Because this film is so densely packed, some of the character arcs do feel abridged. We barely see Carl and Sandy meet-cute, and the next time we see them, they’ve already married and began their murder spree. It teases out their method of luring unsuspecting hitchhikers to their doom, and sometimes graphically shows what happens to them. Mostly, though, Campos prompts the viewer to fill in the gaps through brief moments, dialogue, and photographs. There’s more to these characters than the film has time to spend. Luckily, there’s enough destructive evil in this world to compensate, and Campos never loses sight of Arvin, the film’s most morally conflicted protagonist. He’s the one the offers the most rooting interest, and as such, provides much of the suspense. This cruel world chews up and spits out the kind-hearted, making it not such a safe bet that Arvin will survive it.

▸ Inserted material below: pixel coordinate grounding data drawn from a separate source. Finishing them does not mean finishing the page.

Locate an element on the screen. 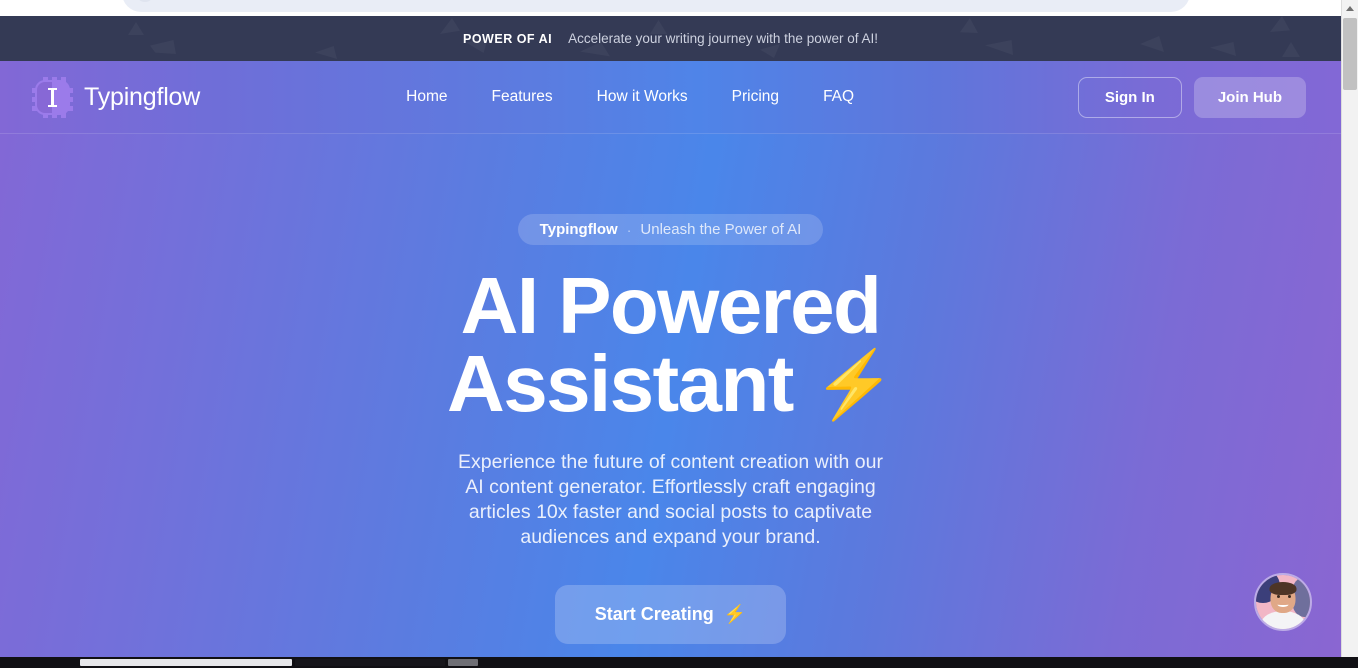 The image size is (1358, 668). vertical-scrollbar is located at coordinates (1350, 334).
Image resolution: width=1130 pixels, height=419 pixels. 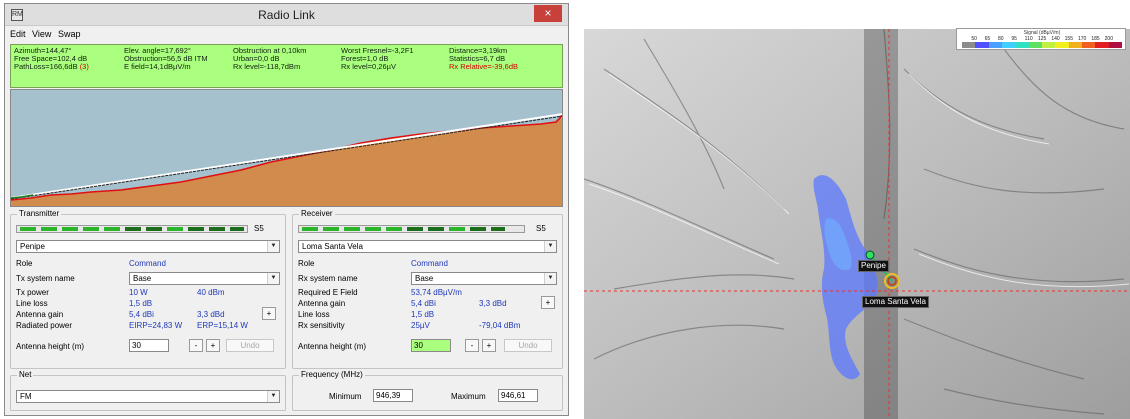 What do you see at coordinates (148, 264) in the screenshot?
I see `tx-role-value: Command` at bounding box center [148, 264].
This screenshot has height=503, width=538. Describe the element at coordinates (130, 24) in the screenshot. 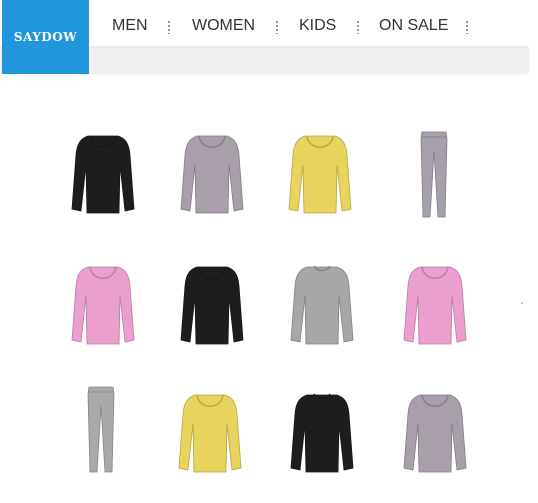

I see `nav-item-men: MEN` at that location.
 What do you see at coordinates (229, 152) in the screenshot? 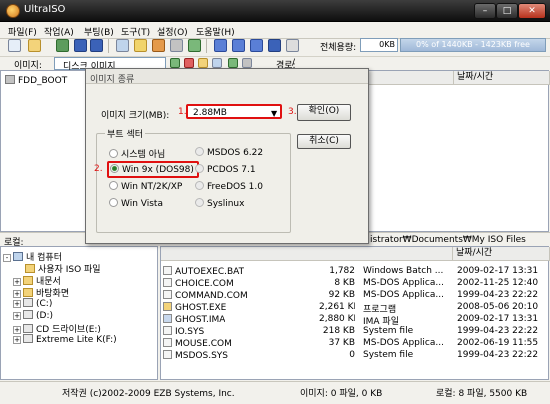
I see `radio-msdos622: MSDOS 6.22` at bounding box center [229, 152].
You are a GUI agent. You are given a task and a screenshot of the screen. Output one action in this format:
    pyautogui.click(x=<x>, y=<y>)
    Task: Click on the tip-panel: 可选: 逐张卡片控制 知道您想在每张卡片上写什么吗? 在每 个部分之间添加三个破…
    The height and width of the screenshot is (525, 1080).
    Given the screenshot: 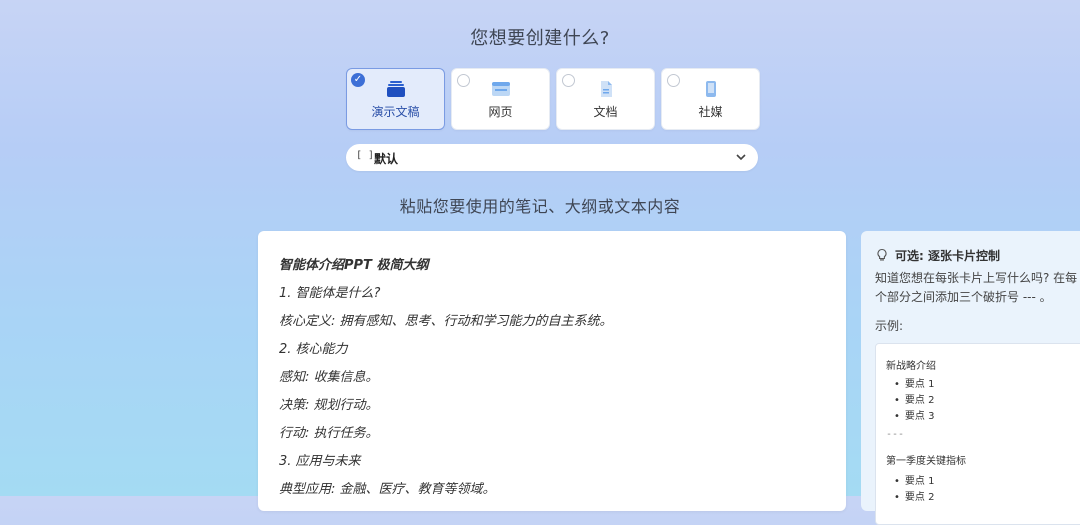 What is the action you would take?
    pyautogui.click(x=970, y=378)
    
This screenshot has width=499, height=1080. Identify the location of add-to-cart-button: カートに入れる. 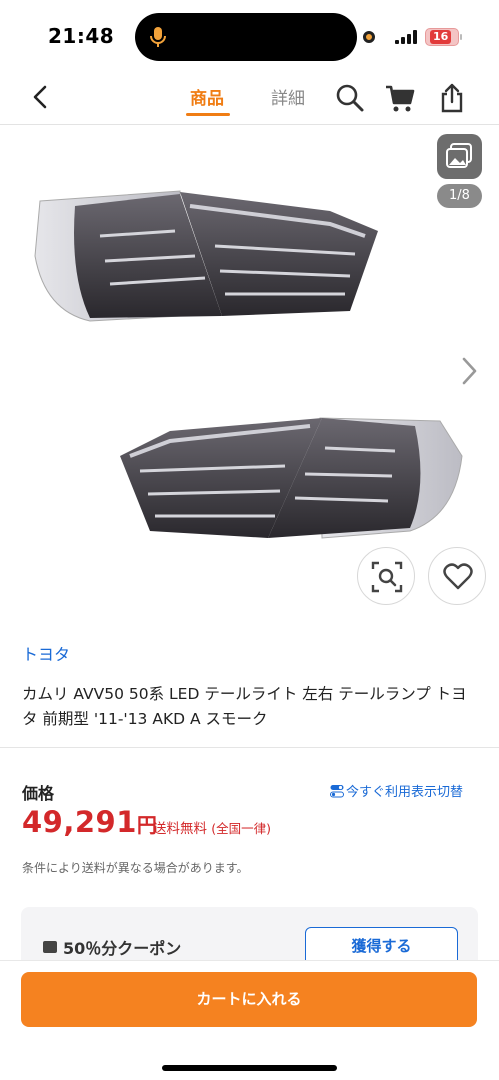
(249, 1000).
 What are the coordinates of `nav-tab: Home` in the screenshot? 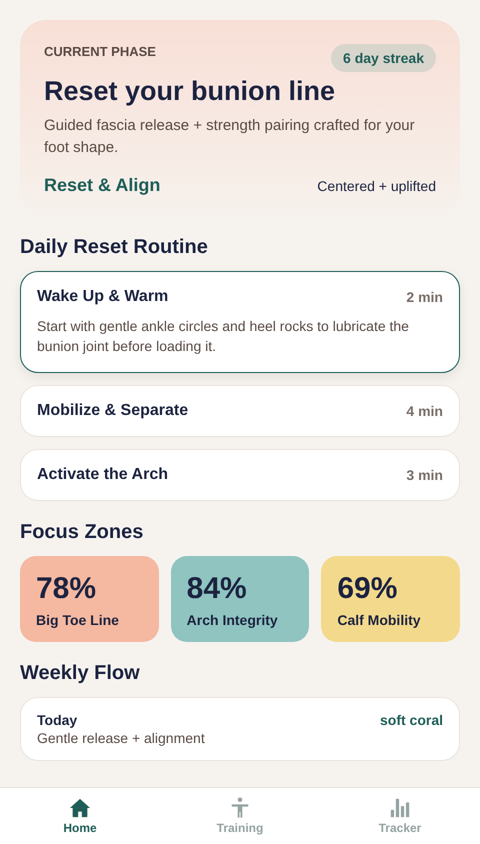 It's located at (80, 816).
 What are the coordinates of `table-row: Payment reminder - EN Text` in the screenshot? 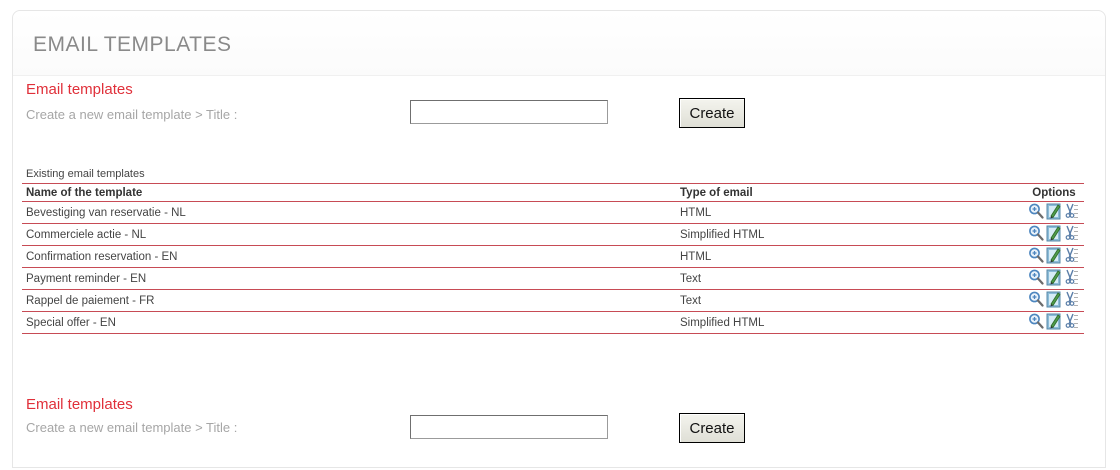 It's located at (553, 278).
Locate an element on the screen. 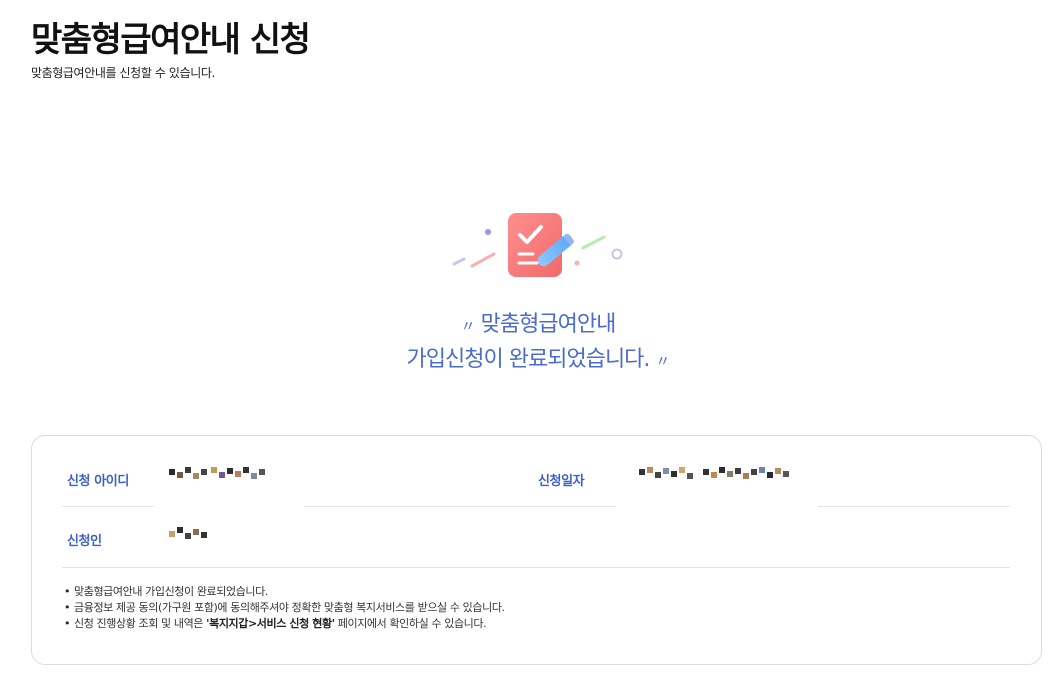  completion-message: 〃 맞춤형급여안내 가입신청이 완료되었습니다. 〃 is located at coordinates (530, 343).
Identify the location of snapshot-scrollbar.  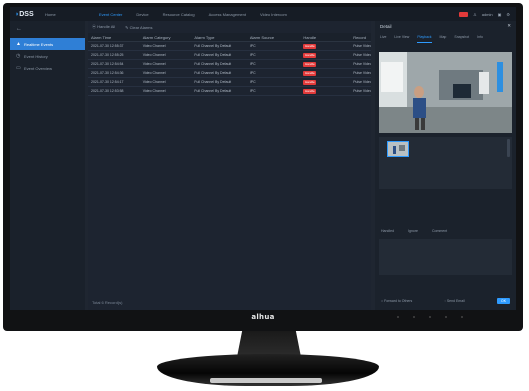
(508, 148).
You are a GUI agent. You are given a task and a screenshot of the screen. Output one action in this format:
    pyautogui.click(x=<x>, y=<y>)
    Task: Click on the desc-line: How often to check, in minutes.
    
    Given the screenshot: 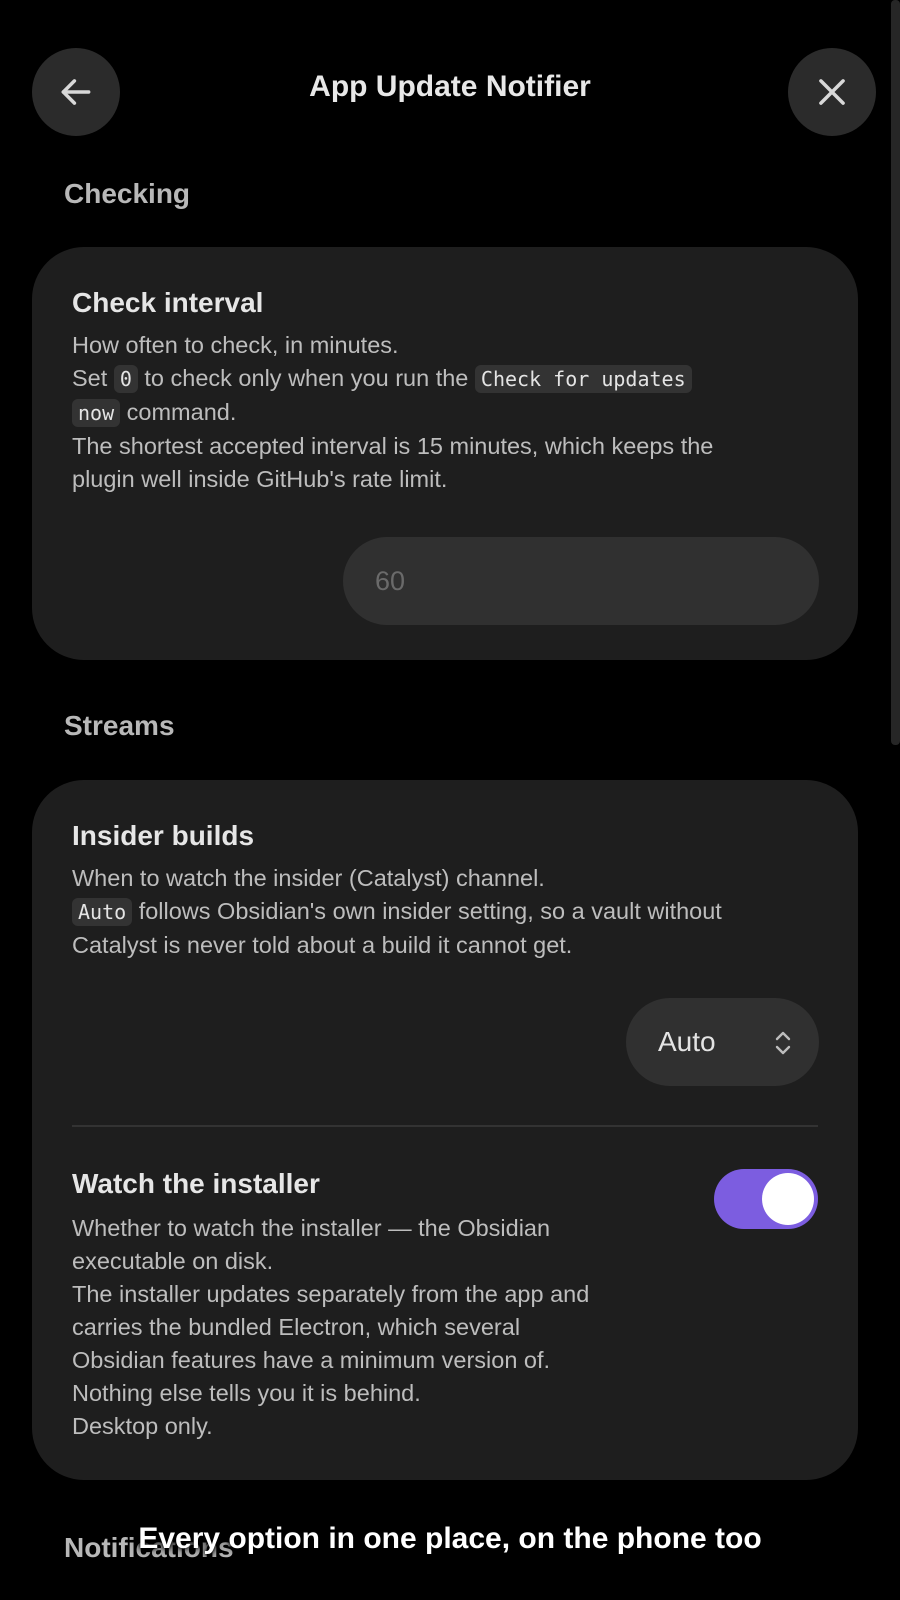 What is the action you would take?
    pyautogui.click(x=236, y=345)
    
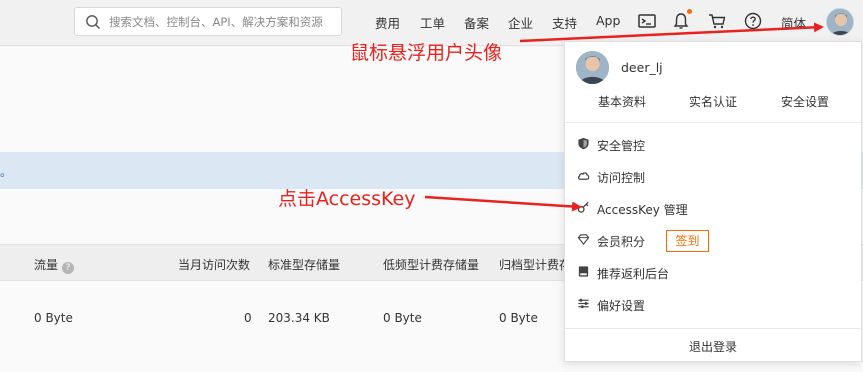 This screenshot has height=372, width=863. Describe the element at coordinates (6, 172) in the screenshot. I see `info-text: 。` at that location.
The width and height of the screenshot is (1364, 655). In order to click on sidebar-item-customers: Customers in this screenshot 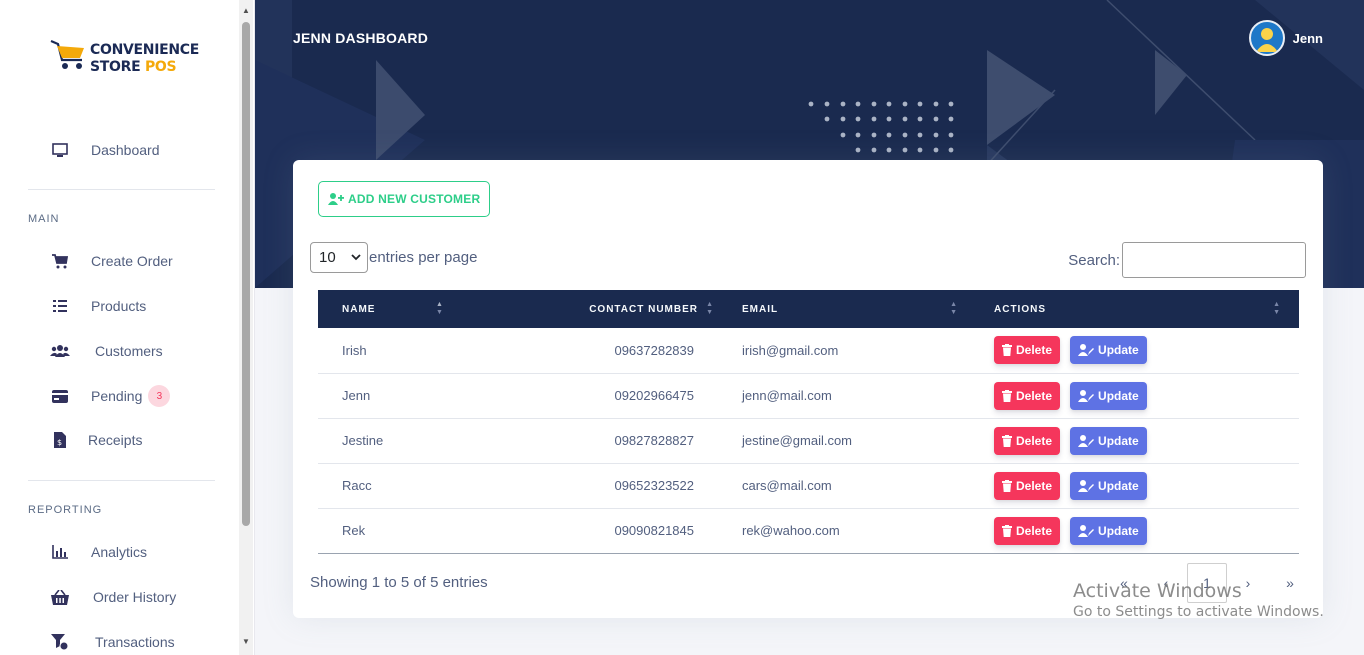, I will do `click(106, 351)`.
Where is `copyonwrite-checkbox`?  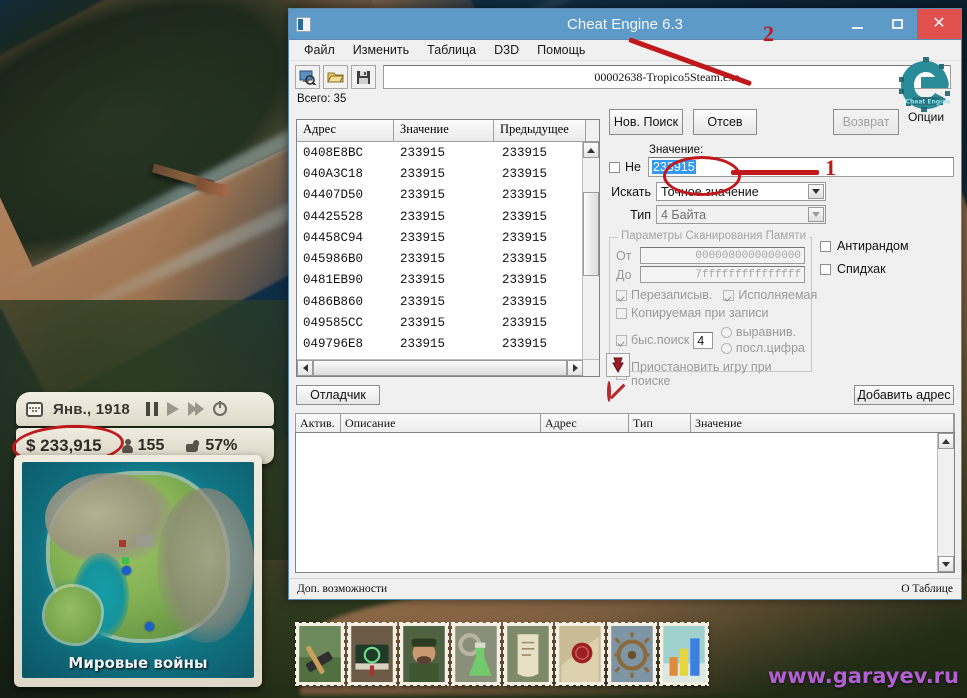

The Devil All the Time makes for one grim foray into a ruthless Southern Gothic setting. It is a hard-boiled, blood-soaked story full of unsettled mood and unrelenting dread, with an impressive cast that sells every second of it. Even when the script short changes them, only due to the source material’s magnitude, it’s an ambitious effort that mesmerizes. That the runtime zips by and leaves you hanging for more, despite how final things conclude, speaks volumes of this dark, often depressing thriller.

The Devil All the Time releases on Netflix on September 16, 2020.